Destruction as an art of creation becomes Donnie’s primary ideological drive, damaging the school’s water mains and cracking the school mascot’s bronze skull with a sledgehammer. Jake Gyllenhaal, after his brilliant work in October Sky (1999), delivered a powerhouse performance as the disturbed Donnie with a menacingly possessed look plastered on his face whenever he indulged his own personal rebellion against the hypocrisies of the adult world. Many of his attacks are directed against the likes of the self-righteous Mrs Farmer (played by Beth Grant) who wants to censor Greene’s writings and wants to reduce the entire range of human emotions to binary bullshit like “fear” and” love”. He eloquently dismisses her moral policing by asking her to “forcibly insert [her pernicious teachings] into her anus.” Donnie even launches an attack against the “thought leader” Jim Cunningham (Patrick Swayze), calling him out for his manipulative preachings and burning his house down in attack that is directly inspired by The Destructors.

Kelly blurs the consequences of Donnie’s violent actions by making it an ethical problem rather than a moral one, revealing that Cunningham had actually been a paedophile with a child pornography dungeon in his house. This is just one of the many ways Donnie Darko remains an elusive work of art, not submitting to any particular interpretation and avoiding limiting itself.

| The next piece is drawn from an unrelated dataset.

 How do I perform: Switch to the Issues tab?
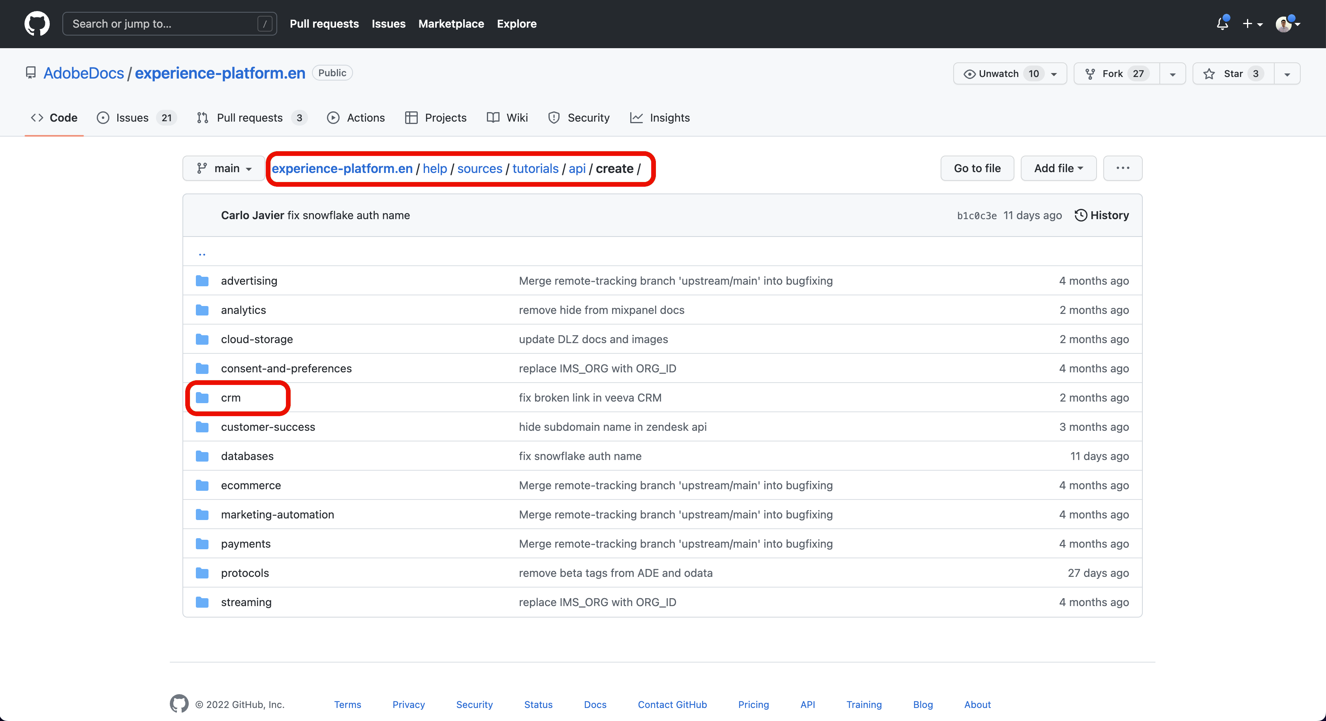136,118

Aside from the various narrative strands, the most interesting aspect of Donnie Darko is undoubtedly the metaphysical and scientific concepts it employs to talk about time travel. The film is a unique intersection of philosophical abstraction and scientific certainty, supporting its ambitious depictions of space and time with real ideas from scientific discourse. When he has one of his hallucinations, Donnie sees a bubble-like formation that comes out of the people’s chests around him which predicts where they are going. Although it might appear like this is another example of Kelly’s absurdism, this phenomenon is actually a cinematic depiction of an established concept in theoretical physics called “world lines“. The paradox is that Donnie sees his own world line as well, retroactively instigating a heated philosophical debate about pre-determinism and free will. The film’s ideas about “tangent universes” are also based on the scientific concept of the multiverse theory which was first used in that context by sci-fi writer Michael Moorcock in his 1963 novella The Sundered Worlds. It becomes important later on because this is what Kelly uses for his nuanced ending, one that is so surreal that there is still no consensus over its meaning or validity.

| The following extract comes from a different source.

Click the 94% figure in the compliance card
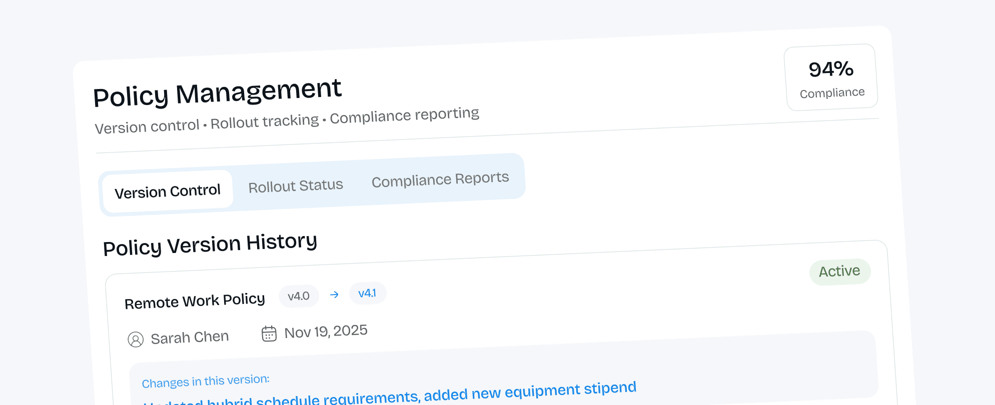Image resolution: width=995 pixels, height=405 pixels. pos(831,69)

Donnie Darko’s versatility in the range of its ideas is self-evident, drawing on religious and psychological problems as well as scientific and philosophical dilemmas. Like Donnie’s therapist, we are left trying to muster up the courage to ask questions without any hope for definite answers and the film never tries to be dogmatic in its approach. It revels in its mysticism just like Donnie who starts masturbating when his therapist tries to dig a deeper into his psyche by using questionable methods like hypnotherapy.

Popular fan theories about the ending have claimed that Donnie travelled through the wormhole that formed over his town to save Donnie’s girlfriend Gretchen (played by Jena Malone) by going back in time and voluntarily getting crushed by the jet engine that forms over his room. Other, more radical, interpretations have claimed that Donnie’s ability to see his world line and look at his own future enabled him to foresee the catastrophe that was going to follow and he just refused to be a part of it, choosing the sweet escape of death instead. Before the deus ex machina eliminates him, Donnie lets out an insolent smile. This is the smile of a young man who has travelled so far down the, quite literal, rabbit hole of nihilism that this particular life has ceased to matter to him when there are infinite versions of him letting out that same smile in infinite universes. He becomes the ultimate Destructor, creating different futures for others by destroying himself.